_What the task asks_
In the text on the founding of the Philippine Institute of Pure and Applied Chemistry, which proponent drew on his eight-year experience in Germany and Europe?

_Exercise passage_
THE Academe-Industry-Government (IAG) triangle has been touted and proven to be a very good model for progress especially in research. Academe has the intellectual power, industry produces, while government provides policies and funds.
This is validated and imminent in the rise of the German and American chemical industry. In the past, this model was promoted in the Philippines but resulted to limited success due to various reasons, which includes distrust between academe and industry as well as government red tape. This was until an independent scientific institute was formed based on this collaboration. The Philippine Institute of Pure and Applied Chemistry (PIPAC) was organized to be a center that will conduct chemical research, analysis and training to industry, government and the general public.
This cause began in 1960 where there was a serious lack of scientists and other technical people in the Philippines. At that time, the Department Chemistry of the Ateneo was approached by industry for chemical analysis and other needs. The idea of setting up a research institute was a subject discussed in corridor meetings to which one of the proponents, Dr. Modesto T. Chua, highlighted his eight-year experience in Germany and Europe regarding the benefits of close university-industry collaboration. The advantage from alliance and joint venture is the central truism that inspired PIPAC.

_Data segment_
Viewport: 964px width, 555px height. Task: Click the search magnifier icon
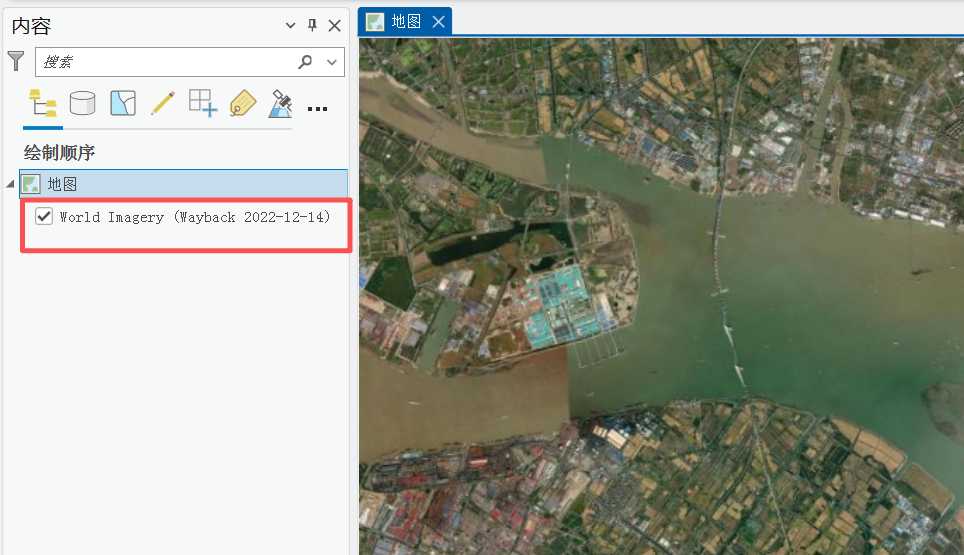point(305,62)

_Exercise response_
Dr. Modesto T. Chua